Saturday, March 08, 2008

Implications of Turk-US cooperation in the GreenZone

English-language reports haven't had anything to say about the reasons for the US cooperation/acquiescence in the recent Turkish attacks on Iraqi Kurdistan. But three (unrelated) Arab journalists seem to be thinking along the same general lines when it comes to the meaning of this Turk-US cooperation for Iraqi politics. (My italics in what follows.)

Beshir Abdel-Fattah writing in the Emirates paper AlKhaleej, details US-Turkish contacts in connection with the military operations, then talks about the sudden and unexpected withdrawal. He writes:
...speculation says an agreement was formed between Washington and Ankara to speed the Turkish withdrawal, and there are claims that Washington agreed to the Turkish military operations in the expectation of help from Turkey in the encirclement of Iran, and in reining in the growing Kurdish influence in Iraq, [! corrected from previous typo that said "Iran"] and in the liquidation of the Kurd-Regional administration of Masoud Barzani, or at least cutting it down to size, since it has started imposing its will on the Iraqi government, to the extent that it has become a strategic problem for Washington, particularly with the increasing role of Kurdistan in the Iraqi scene, and the obstruction of passage of the Oil and Gas Law. ...
(The other thing Washington is said to want from Turkey is an increase in its troop-commitment for Afghanistan). The journalist doesn't offer any help to the reader who immediately wonders: How in particular is Turkey supposed to assist in reining in Barzani?
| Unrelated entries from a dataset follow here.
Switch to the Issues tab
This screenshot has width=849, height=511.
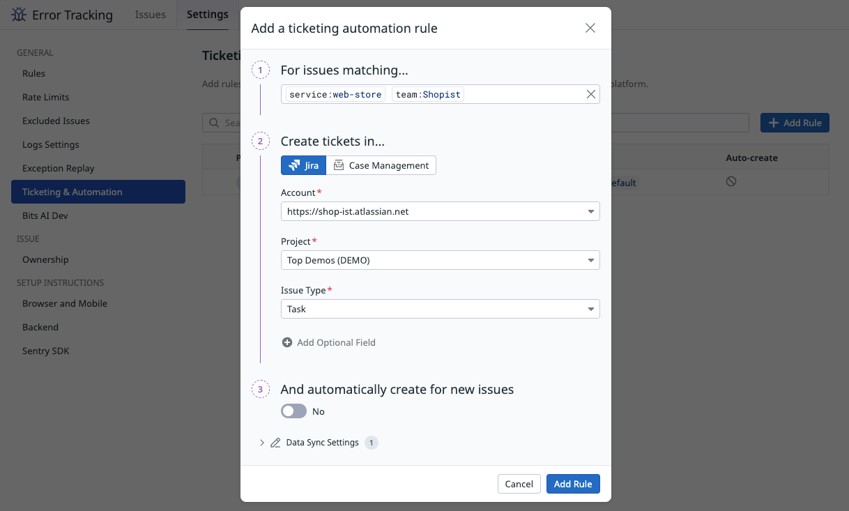click(150, 15)
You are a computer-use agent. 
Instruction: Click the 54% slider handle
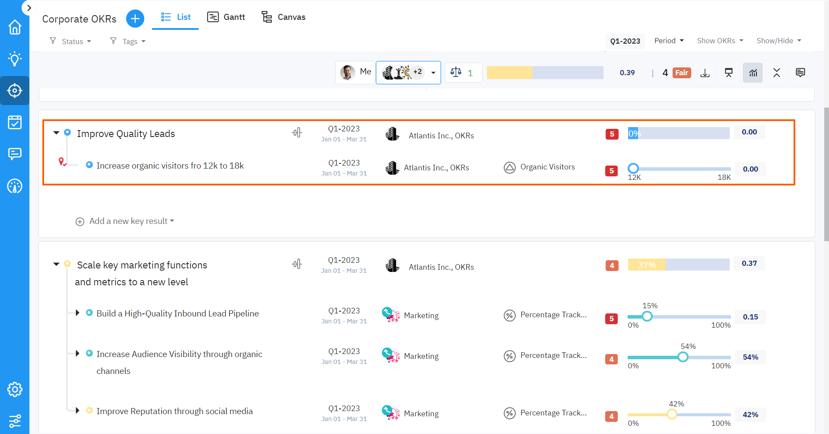(683, 357)
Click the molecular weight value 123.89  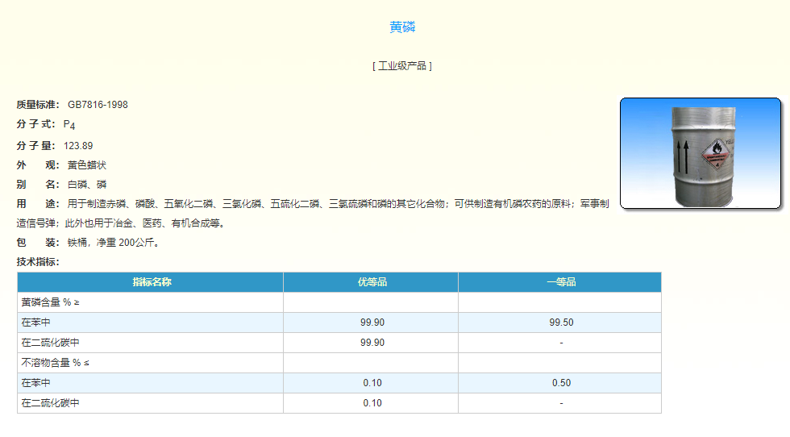(x=78, y=146)
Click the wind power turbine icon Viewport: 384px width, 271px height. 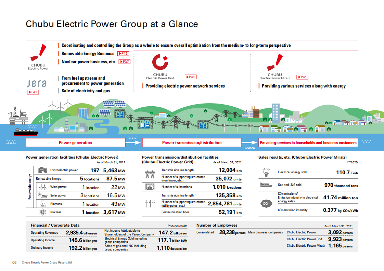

In connection with the arrival of Talabani in Ankara at the head of a big delegation Saturday March 8, an AlHayat reporter wrote:
The Kurdistan Alliance expressed anxiety about this visit by Talabani at a "sensitive time" when there are differences among the Kurds themselves. The leader of the bloc, Mahmoud Othman, said the purpose of the invitation extended by Turkey to the president of the republic [Talabani] is to sow discord between him and the president of the Kurdistan Region Masoud Barzani, particularly considering there is still a tense atmosphere on the border, with continued Turkish shelling of peaceful Kurdish villages.
Still no indication how the Turks are supposed to help undermine Barzani.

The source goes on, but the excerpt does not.